At present, however, the most promising immunotherapeutic strategy is chimeric antigen receptor (CAR) T-cell therapy. Several products targeting BCMA and CD19 are in clinical trials. Virtually every myeloma patient responds to anti-BCMA CAR T cells when dosed optimally, and heavily pretreated patients have achieved MRD negativity, he reported. 

Yet another approach targets other factors in the immune landscape, one being the APRIL/BAFF cytokine network. A humanized anti-APRIL antibody is in development to “hopefully abrogate these direct effects of APRIL on the myeloma cell, as well as enhance immune sensitivity,” Dr. Anderson reported.

Targeting Genomic Abnormalities

“Multiple myeloma is genomically complicated, even at diagnosis,” he continued. “Patients can have thousands of deletions, substitutions, and rearrangements, and as you follow them over time, you see that they only get worse. This is not meant to be negative but to be sanguine about the enemy with which we are dealing.” 

Targeting of mutations has been less fruitful in myeloma than in solid tumors. Drugs targeting the most aberrantly mutated pathway—RAS/RAF/MAP kinase—alone or in combination, have so far only achieved transient responses. 

More promise has come in the form of a drug that targets BCL-2, especially in the subset of myeloma patients with t(11;14) disease. “Venetoclax [Venclexta] is the first real personalized medicine in myeloma,” Dr. Anderson stated. 

In a study by Kumar et al, the response rate in patients with t(11;14) myeloma and overexpression of BCL-2 approached 90%.3 The combination of venetoclax (to block BCL-2) and bortezomib/dexamethasone (to abrogate MCL1) is being evaluated in a phase III registration trial.

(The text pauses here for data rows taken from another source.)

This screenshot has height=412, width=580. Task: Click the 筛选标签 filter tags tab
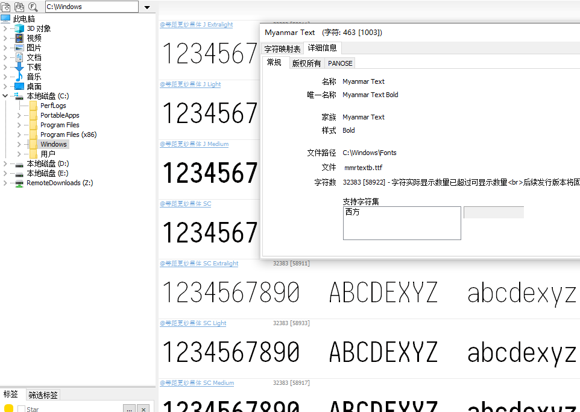(43, 395)
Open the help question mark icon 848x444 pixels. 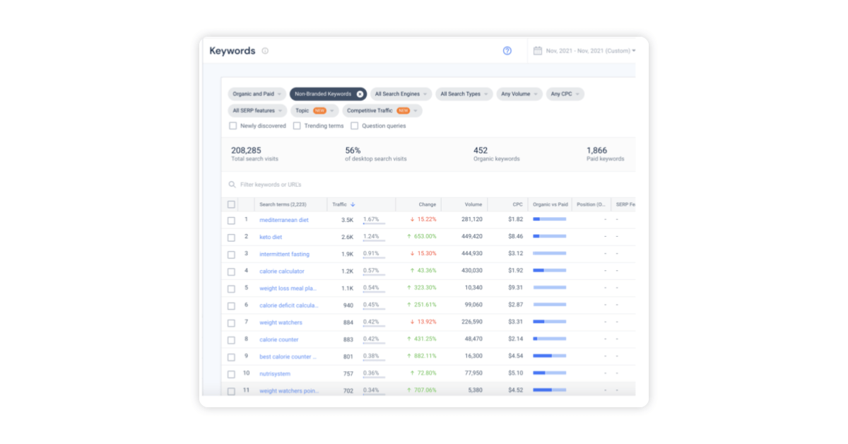(x=507, y=50)
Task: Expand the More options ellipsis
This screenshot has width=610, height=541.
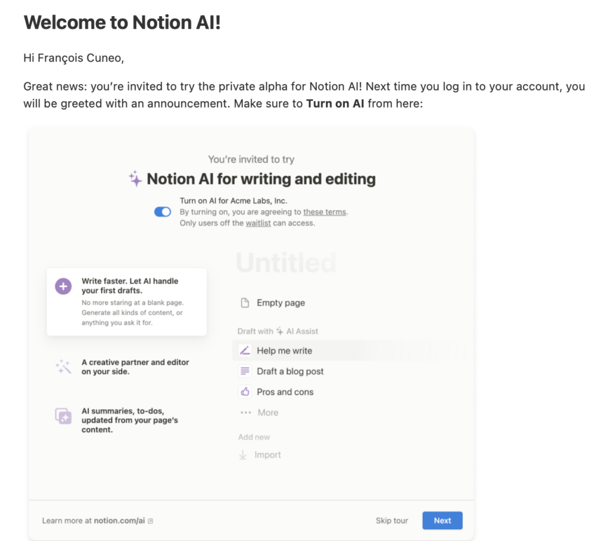Action: [x=246, y=413]
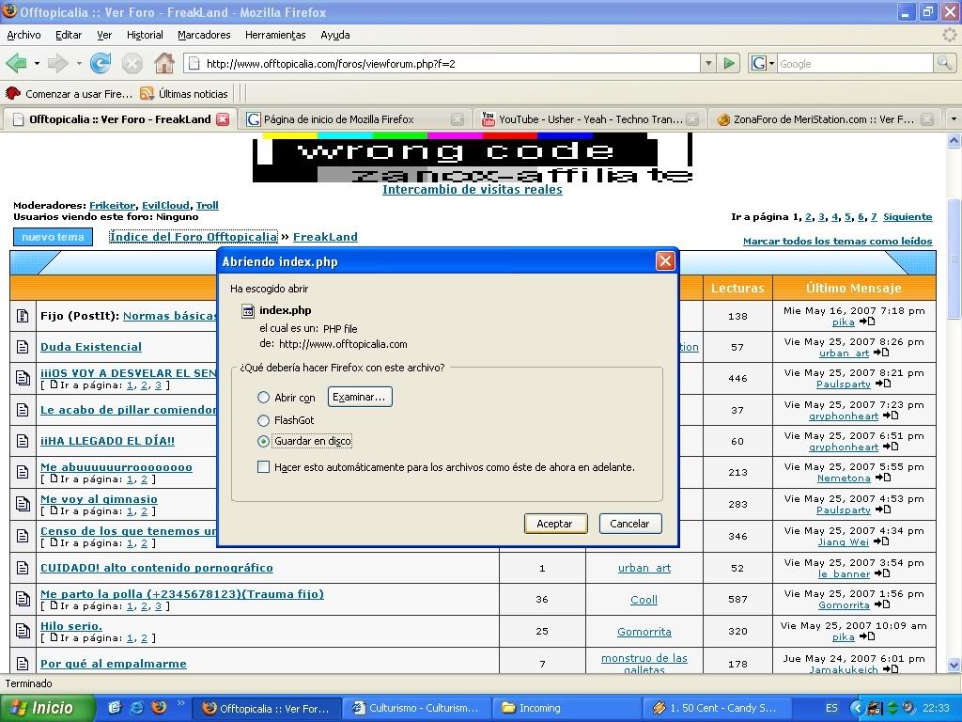Close the Offtopicalia tab with its red X
The height and width of the screenshot is (722, 962).
(x=223, y=119)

Targeting the consequences of the many genomic abnormalities is another approach. For example, amplification of c-Myc in myeloma cells is associated with a poor prognosis; however, c-Myc–induced cell proliferation leads to high levels of replicative stress and oxidative stress, which makes these malignant cells more vulnerable. 

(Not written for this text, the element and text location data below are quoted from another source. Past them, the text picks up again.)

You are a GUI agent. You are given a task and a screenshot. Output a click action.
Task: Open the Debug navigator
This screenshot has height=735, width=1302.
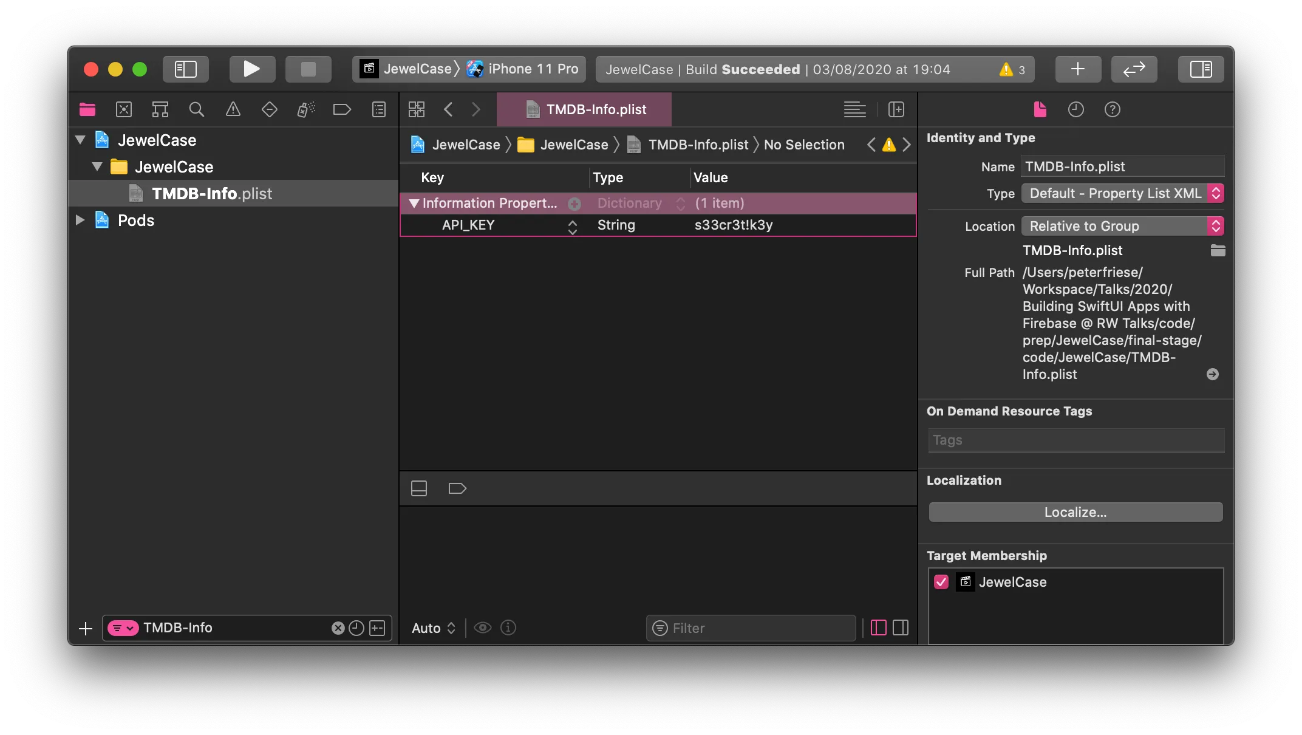(305, 109)
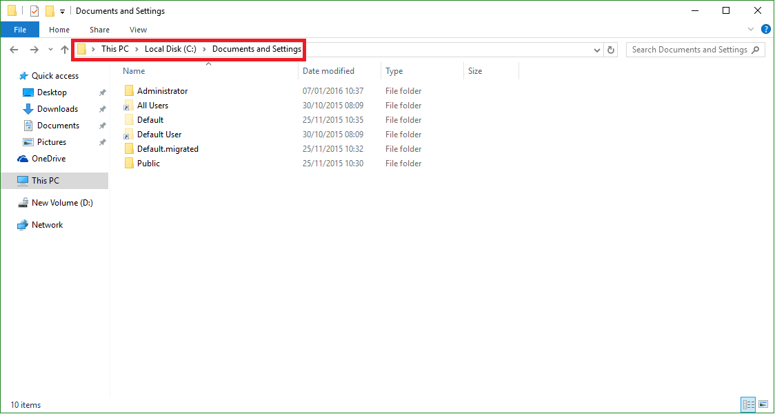The height and width of the screenshot is (414, 775).
Task: Click the Help question mark icon
Action: point(765,29)
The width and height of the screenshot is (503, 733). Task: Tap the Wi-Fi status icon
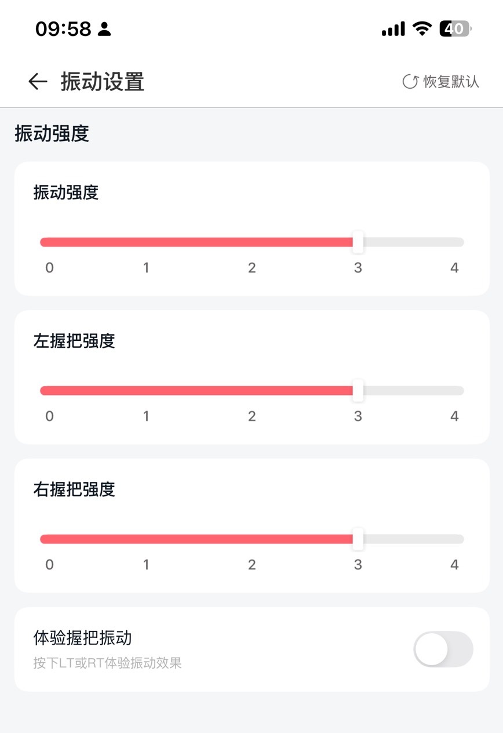[x=422, y=28]
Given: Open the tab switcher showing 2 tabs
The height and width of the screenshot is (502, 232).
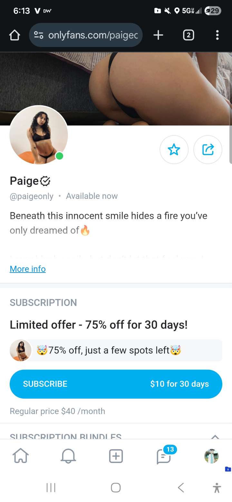Looking at the screenshot, I should click(189, 35).
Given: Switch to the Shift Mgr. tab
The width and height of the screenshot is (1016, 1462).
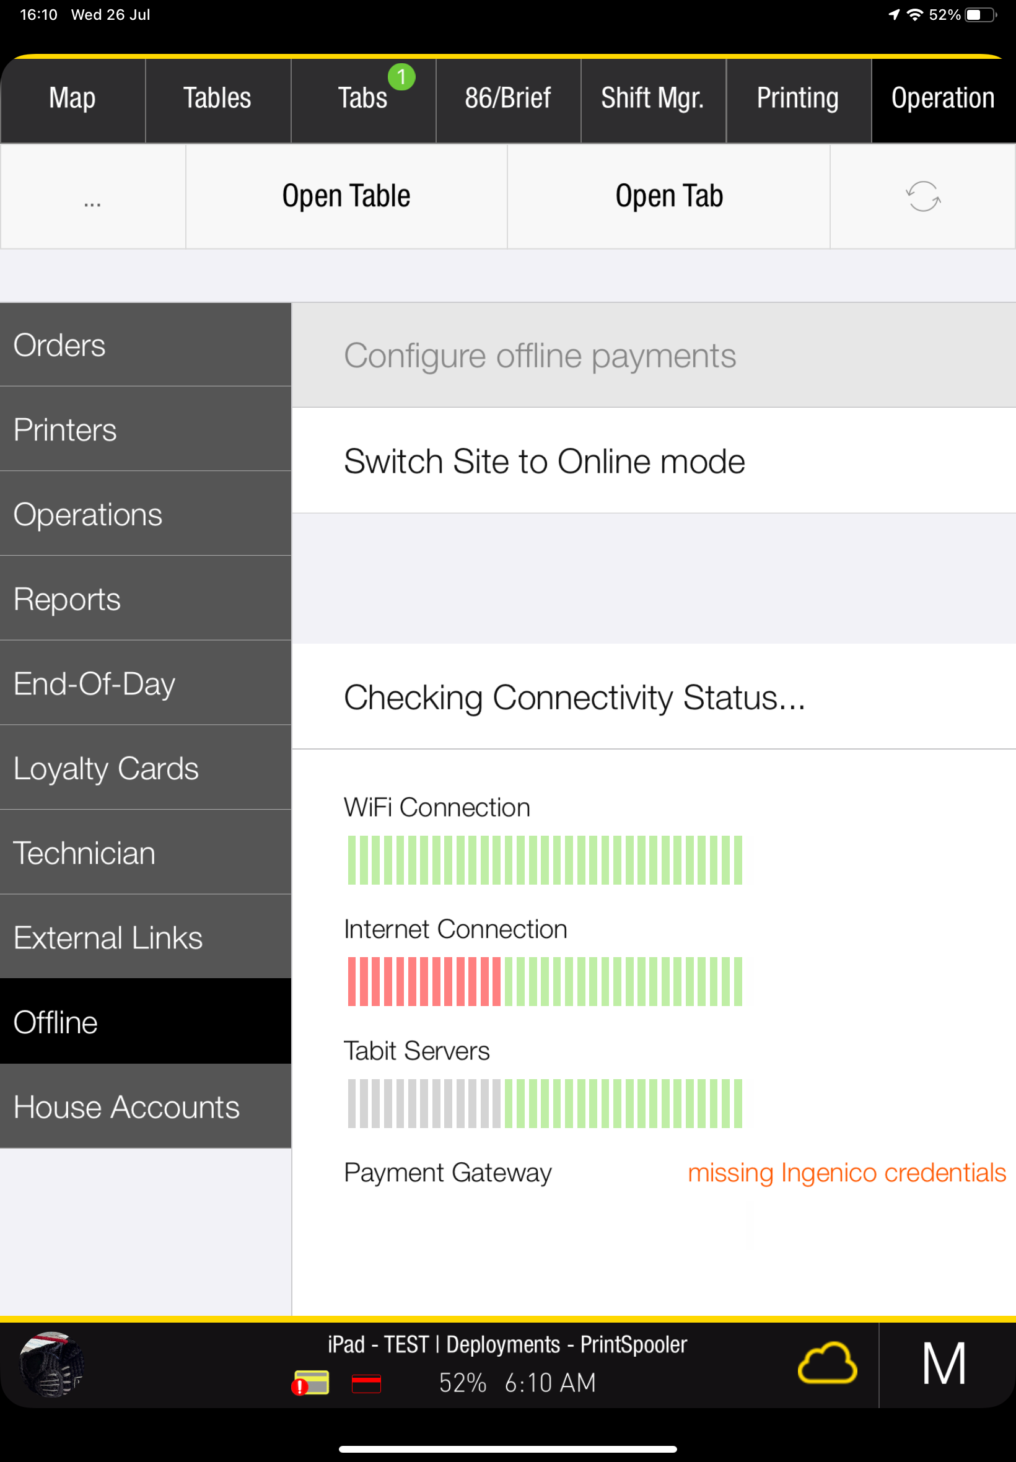Looking at the screenshot, I should [x=653, y=99].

“We try to put them over the edge,” Dr. Anderson said. “We inhibit their replicative stress response on the one hand, and give drugs such as bortezomib to increase reactive oxygen species on the other. The cells can’t deal with this additional stress, and they die.”

Finally, researchers are also searching for ways to inhibit the causes of genomic instability in myeloma, which may be related to abnormalities in homologous recombination, APEX nuclease activity, pan-nuclease activity, and APOBEC activity. These four processes are implicated both in myeloma’s constitutive abnormalities and ongoing DNA damage. 

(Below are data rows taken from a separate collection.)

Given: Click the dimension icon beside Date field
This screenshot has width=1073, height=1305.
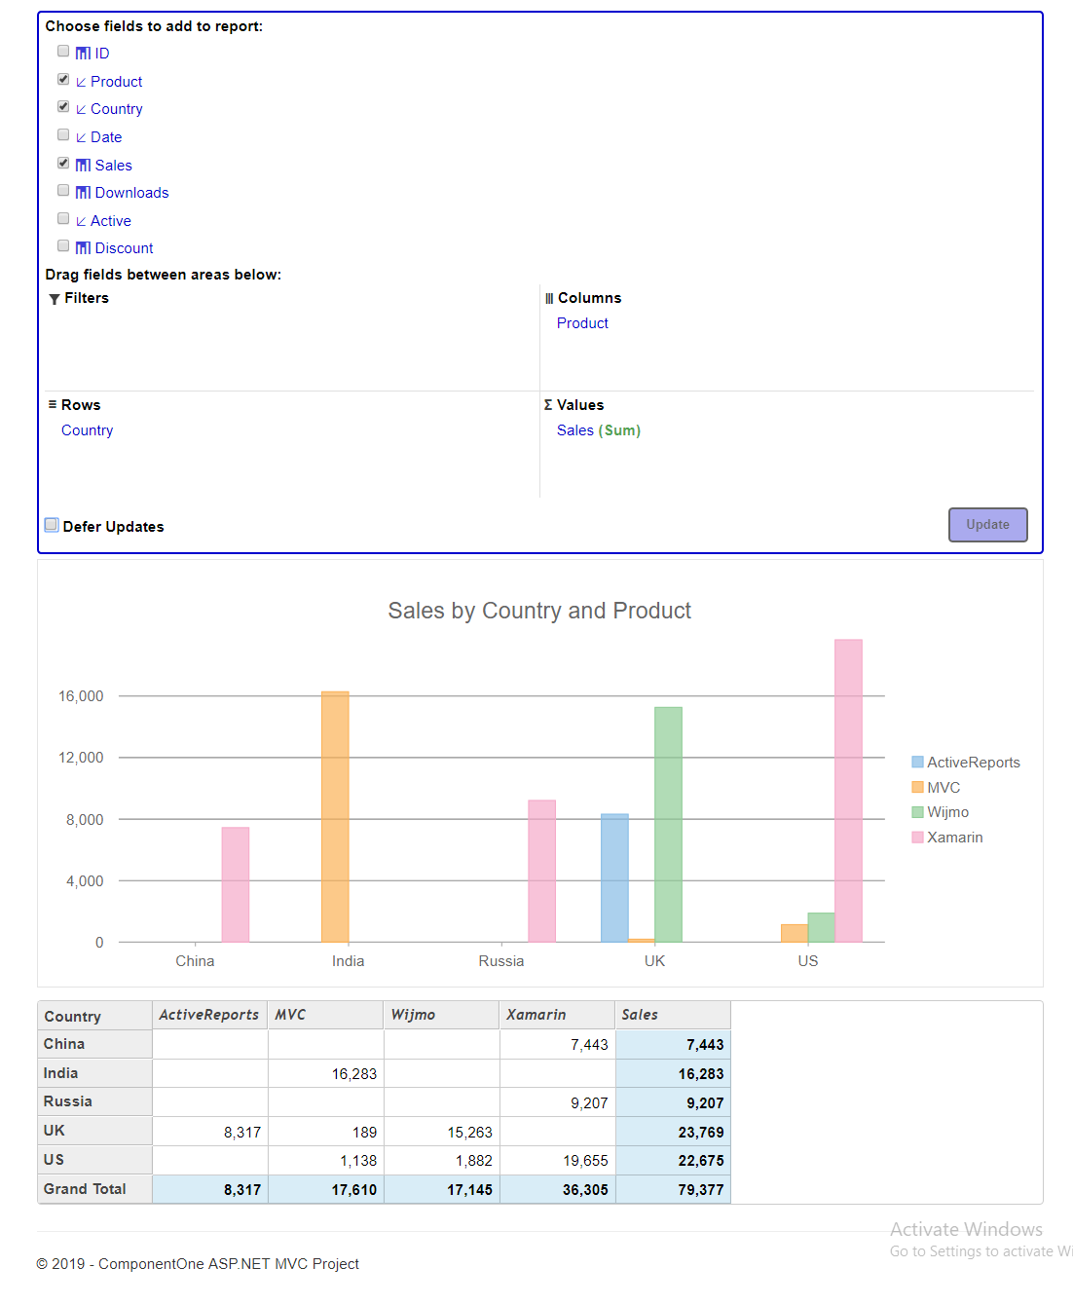Looking at the screenshot, I should click(81, 137).
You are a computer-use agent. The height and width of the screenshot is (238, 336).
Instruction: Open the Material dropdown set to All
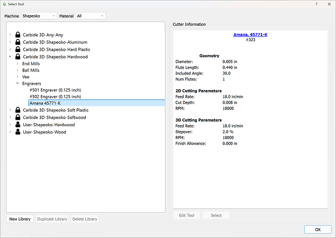coord(90,16)
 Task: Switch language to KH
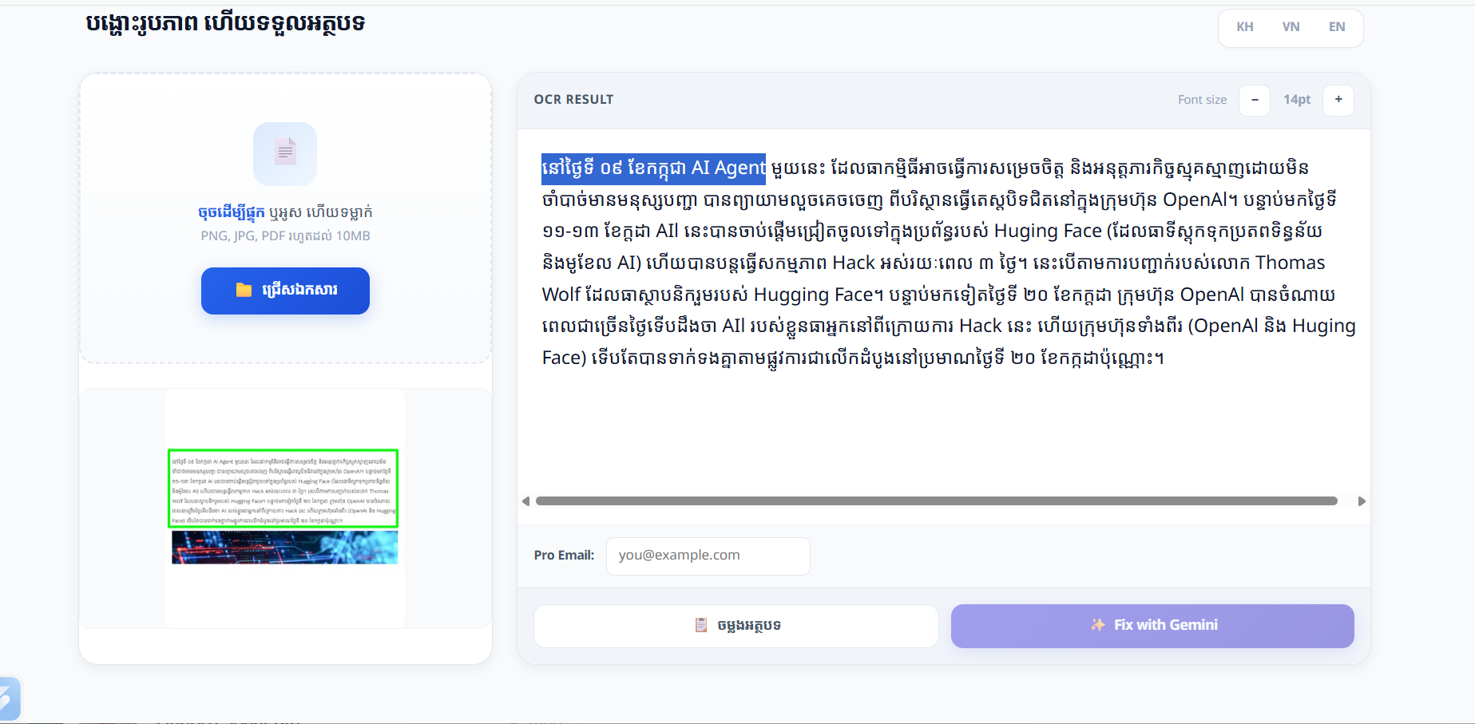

“Since myeloma is so heterogeneous from the start, and ongoing damage and genetic evolution occur, we are thinking about treating the underlying causes rather than being like the little Dutch boy, reacting and putting his finger in each hole in the dyke,” he said. In vitro assays can measure these four processes, and new drugs are under development to block them. “We may be getting closer to addressing the hallmark abnormalities in myeloma.” ■

DISCLOSURE: Dr. Anderson is an advisor for Millennium Takeda, Gilead, and Bristol-Myers Squibb and scientific founder of Oncopep, C4 Therapeutics.

REFERENCES

1. San-Miguel J, Weisel K, Cook G, et al: Efficacy by cytogenetic risk status for daratumumab in combination with lenalidomide and dexamethasone or bortezomib and dexamethasone in relapsed or refractory multiple myeloma. 2017 European Hematology Association Congress. Abstract S101. Presented June 23, 2017.

2. Gorgun G, Samur MK, Cowens KB, et al: Lenalidomide enhances immune checkpoint blockade-induced immune response in multiple myeloma. Clin Cancer Res 21:4607-4618, 2015

3. Kumar S, Vij R, Kaufman J, et al: Venetoclax monotherapy for relapsed/refractory multiple myeloma: Safety and efficacy results from a phase I study. 2016 ASH Annual Meeting. Abstract 488. Presented December 4, 2016.